-- Text segment follows --
What is Emphasis and How is it Coded?
Speech Prosody 2006 Dresden.

Audio Examples.


Contents :

1. Accent coding by pitch features 2. Accent coding by non-pitch features 3. Emphasis for contrast and for semantic intensification 3.1 Emphasis for contrast in pitch accents: Peak contours 3.2 Emphasis for contrast in pitch accents: Valley contours 3.3. Emphasis for intensification in pitch accents: positive semantic heightening 3.4 Emphasis for intensification in non-pitch accents: negative semantic heightening 4. Speaker and listener-oriented FOCUS

1. Accent coding by pitch features in the mini-dialogue

Speaker A:
"Peter invited a few of his friends to a party in his flat. Mary came with Manny ."
Speaker B:
"No, Anna came with Manny."

Example 1a: Double focus for highlighting of two information units
Two f0 peak contours with donwstep of the second f0 maximum

Female speaker:
"(Peter invited a few of his friends to a party in his flat.)
Mary came with Manny ".

Male speaker:
"(Peter invited a few of his friends to a party in his flat.)
Mary came with Manny ".

Example 1b: Single focus, partial deaccentuation of background information unit
f0 peak contour on primary information unit, f0 valley contour on background information unit;
peak maximum raised compared with double focus to accentuate contrast between information units

Male speaker:
"Peter invited a few of his friends to a party in his flat. Mary came with Manny."
Female speaker:
"No, Anna came with Manny."
high degree of reinforced accent on primary information unit

Female speaker:
"Peter invited a few of his friends to a party in his flat. Mary came with Manny."
Male speaker:
"No, Anna came with Manny."
lower degree of reinforced accent on primary information unit

Example 1c: Single focus, complete deaccentuation of given information unit


Male speaker:
"Peter invited a few of his friends to a party in his flat. Mary came with Manny."
Female speaker:
"No, Anna came with Manny."


2. Accent coding by non-pitch features

Example 2: Force accent to heighten negative meaning of lexical element


"...Valerie die Treppe runterkickt."
"...kicks Valerie down the stairs."
In the German compound verb runterkickt, the lexical stress is on the adverbial particle runter, not the stem kickt,
and the verbal phrase die Treppe runterkickt gets a pitch accent on Treppe.
-- Text segment concluded --
## Things to do
1. In the text on emphasis coding, do these statements agree with it? Answer yes or no for each, quoting the words that decide it. (a) In Example 1b, the peak maximum is raised compared with double focus. (b) In the German verb runterkickt, the lexical stress falls on the stem kickt. (c) Example 1c shows partial deaccentuation of the given information unit.
2. According to the text on emphasis coding, why is the peak maximum raised in Example 1b? Answer in one to three sentences.
3. Pick up the text on emphasis coding after its last sentence and continue it.
-- Records supplied follows --
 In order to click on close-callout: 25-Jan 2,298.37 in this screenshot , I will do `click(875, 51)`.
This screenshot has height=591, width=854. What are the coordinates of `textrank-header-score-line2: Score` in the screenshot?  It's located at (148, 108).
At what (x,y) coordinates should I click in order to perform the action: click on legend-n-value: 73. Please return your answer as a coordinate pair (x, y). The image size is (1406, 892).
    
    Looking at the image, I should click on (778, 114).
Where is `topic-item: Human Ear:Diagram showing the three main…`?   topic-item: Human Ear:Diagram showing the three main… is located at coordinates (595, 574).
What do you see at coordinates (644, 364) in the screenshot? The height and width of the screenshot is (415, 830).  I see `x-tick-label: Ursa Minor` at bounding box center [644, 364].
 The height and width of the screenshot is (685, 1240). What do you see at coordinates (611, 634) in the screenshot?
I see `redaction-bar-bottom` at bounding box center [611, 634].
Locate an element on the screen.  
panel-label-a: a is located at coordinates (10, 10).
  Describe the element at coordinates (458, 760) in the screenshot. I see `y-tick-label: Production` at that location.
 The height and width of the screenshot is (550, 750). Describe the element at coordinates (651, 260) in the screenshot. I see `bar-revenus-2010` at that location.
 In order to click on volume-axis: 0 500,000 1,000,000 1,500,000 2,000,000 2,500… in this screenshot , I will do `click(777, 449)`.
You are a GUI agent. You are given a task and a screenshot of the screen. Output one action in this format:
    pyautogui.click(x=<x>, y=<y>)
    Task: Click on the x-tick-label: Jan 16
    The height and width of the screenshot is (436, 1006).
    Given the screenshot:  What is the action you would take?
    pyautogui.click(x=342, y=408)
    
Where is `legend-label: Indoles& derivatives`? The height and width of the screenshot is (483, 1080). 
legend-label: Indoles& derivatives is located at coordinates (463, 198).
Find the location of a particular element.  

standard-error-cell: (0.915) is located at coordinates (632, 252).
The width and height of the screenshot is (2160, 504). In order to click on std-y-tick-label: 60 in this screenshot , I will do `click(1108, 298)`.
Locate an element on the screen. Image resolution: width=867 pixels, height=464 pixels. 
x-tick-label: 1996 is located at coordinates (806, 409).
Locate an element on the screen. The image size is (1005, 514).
-- Records supplied concluded --
## Task answers
1.
(a) Yes: "peak maximum raised compared with double focus to accentuate contrast between information units"
(b) No: "the lexical stress is on the adverbial particle runter, not the stem kickt"
(c) No: "Single focus, complete deaccentuation of given information unit"

2. In Example 1b, the peak maximum is raised compared with double focus to accentuate the contrast between information units.

3.
In addition, kickt receives a force accent, which strengthens non-sonority, to heighten the negative lexical meaning.


3. Emphasis for contrast and emphasis for intensification

Example 3a: Illustration of contrast

Female speaker:
"There is little improvement."
Male speaker:
"Oh no. There is an enormous improvement."

Example 3b: Illustration of emphasis for intensification


Male speaker:
"There is little improvement."
Female speaker:
"Oh no. There is an enormous improvement."


3.1 Emphasis for contrast in pitch accents: Peak contours

"He used to be slim ."
in mini-dialogues in situational context of looking at old photos of acquaintances

Example 3.1a: Medial peak synchronization for factual information selection

Female speaker:
"Here is an old photo of Ken."
Male speaker:
"He used to be slim."

Example 3.1b: Late-medial peak for rational contrast
between observation and knowledge

Male speaker:
"Here is an old photo of Ken."
Female speaker:
"He used to be slim."

Example 3.1c: Late peak to add personal affective evaluation to contrast
between observation and knowledge

Male speaker:
"Here is an old photo of Ken."
Female speaker:
"He used to be slim."


3.2 Emphasis for contrast in pitch accents: Valley contours

Example 3.2a: Early Valley

Male speaker:
"He's gone to Rome."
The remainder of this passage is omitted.